Just bear in mind that using real money is a recipe for disaster for most people.
You rarely hear people get rich through such speculative activities. Even the governments in the world buy real gold bars, instead of trading gold futures to safeguard their assets.
However, that does not mean that all forms of gold investment is safe.
For example, trading gold futures is a very risky activity.
That means you are basically speculating on the price of gold in the future.
The current economic situation is so uncertain that the gold price can stay stagnant for days, then the price shoots up one day, and suffers a great fall the next day.
It is hard enough to trade gold online, buying and selling gold at spot rate. It is nearly impossible for trading gold futures to make a consistent profit for you.
The problem with trading gold futures is also the margin feature.
That means you can use a small sum of money to borrow a big sum of money, and use the whole lump sum to speculate in the future gold price.

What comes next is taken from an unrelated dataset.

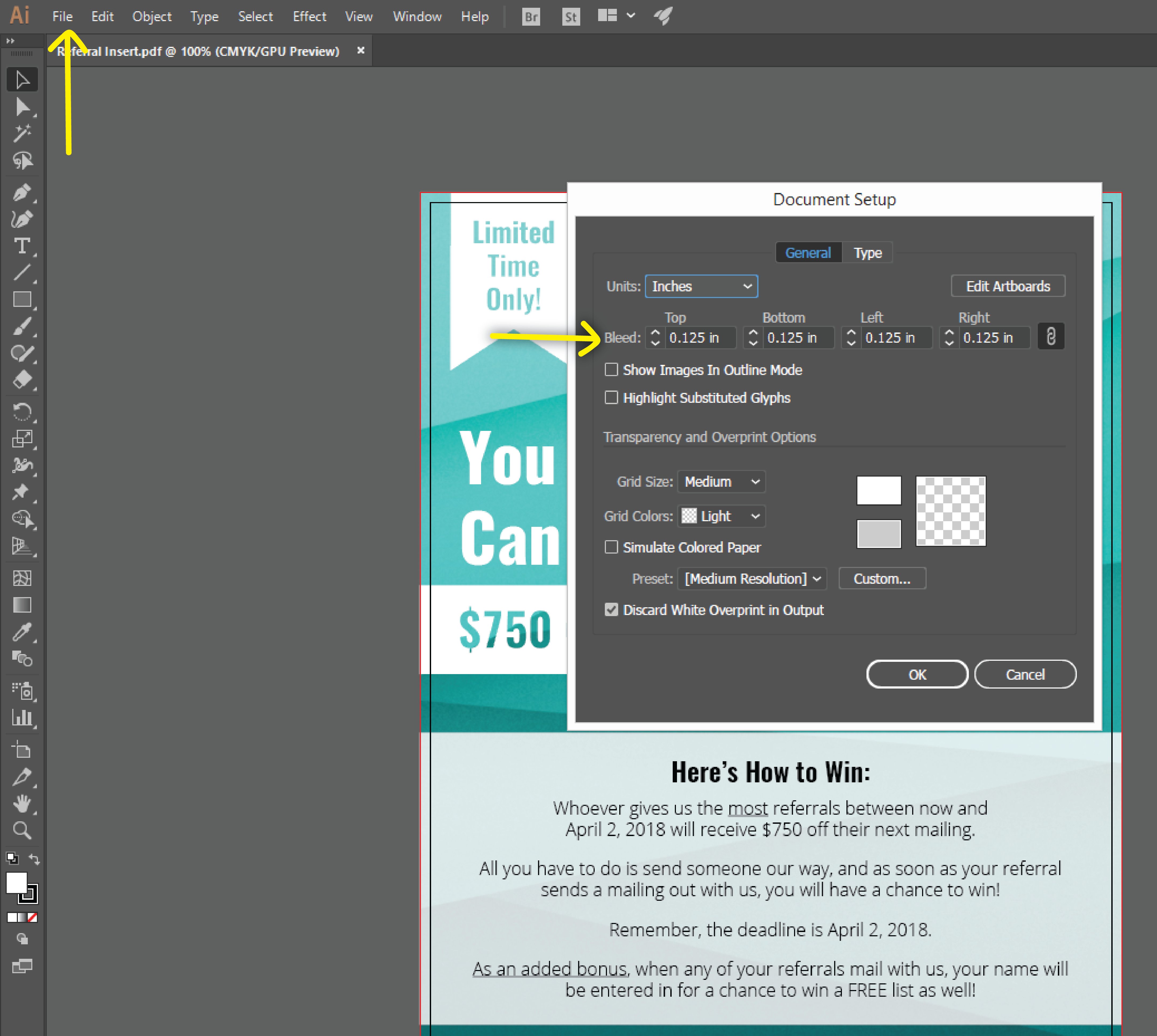The image size is (1157, 1036).
Task: Expand the Grid Size Medium dropdown
Action: [x=721, y=482]
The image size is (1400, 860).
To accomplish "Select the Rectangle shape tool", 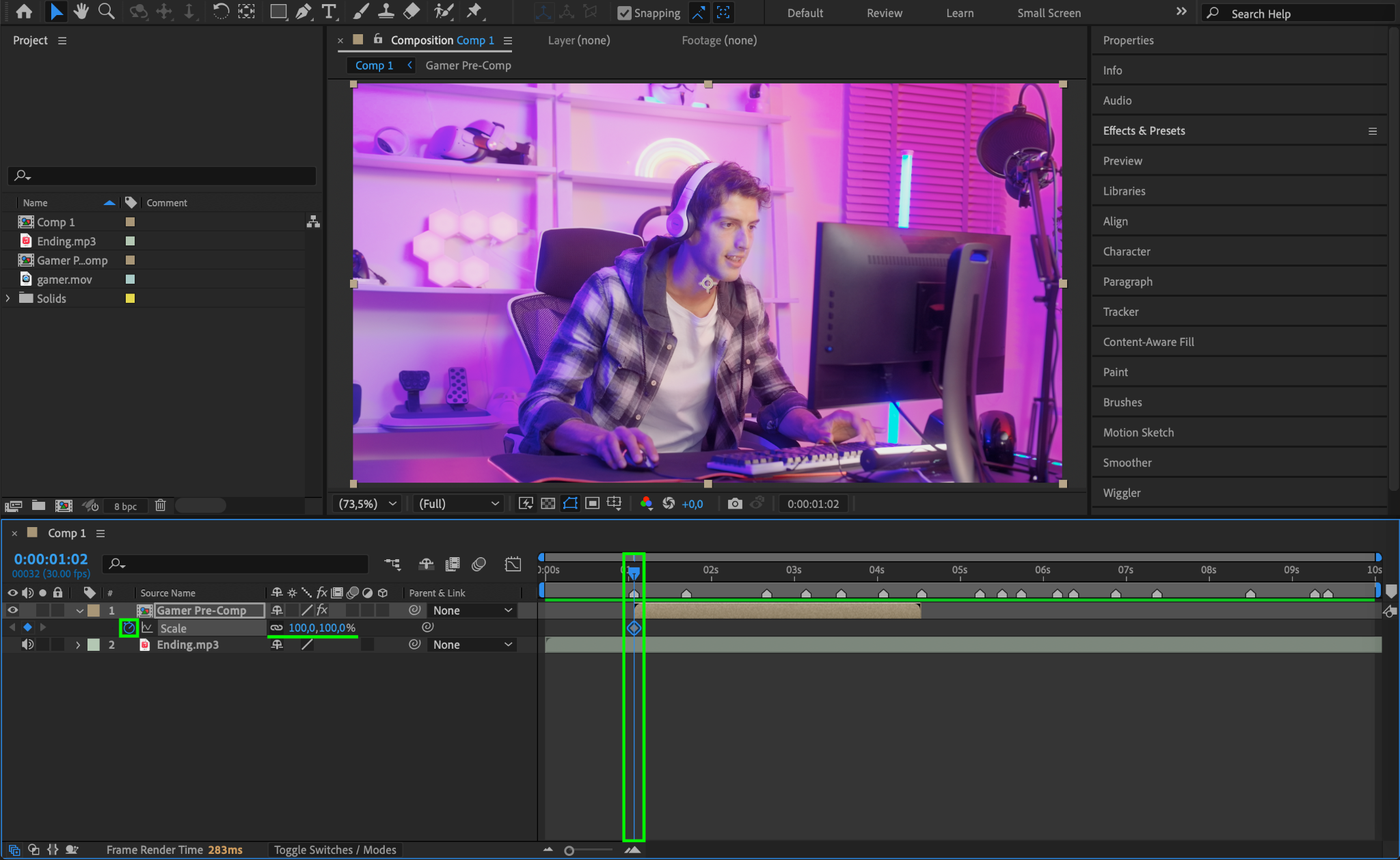I will (278, 12).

You can use a dollar to borrow $10, and use $11 for trading gold futures.
If you happen to make a profit, you will have many times your initial capital.
If you happen to place a losing bet, you will lose all your money and get into debt. You need to pay off the borrowed amount, and the interest incurred on the sum.
That is why you should not resort to this method unless you are a very seasoned investor in commodities, and you do not need to borrow money to speculate in the pricing.
The best way to invest in paper asset if you are interested in gold price is to open a gold saving account or buy gold ETF.
All forms of investments are risky.
Gold and silver used to be safe haven, but the recent volatility turns precious metal investment into an extremely risky speculating activities.
Gold price will definitely reach $2000 per Troy ounce in the future. Silver price per Troy ounce will reach $50 in the future.
However, that is in the long term.
The only way for gold and silver price to fall in the long term is for US to reach full employment.
The short term volatility makes it fun for those with money, and can buy and sell daily.
For those of us who have no time to monitor our investment daily, the best is to buy gold bars, and keep the gold bars in the bank or a safe.
Trading gold futures is very risky.
Avoid it unless you have money for such speculative activity, and you do not need to trade on margin.
Having said that, it does not mean you cannot sign up for a free trading account.
You can sign up and learn the various functions. As long as you are using practice gold, and not real money, you can have fun in trading gold futures.
Just bear in mind that using real money is a recipe for disaster for most people.
You rarely hear people get rich through such speculative activities. Even the governments in the world buy real gold bars, instead of trading gold futures to safeguard their assets.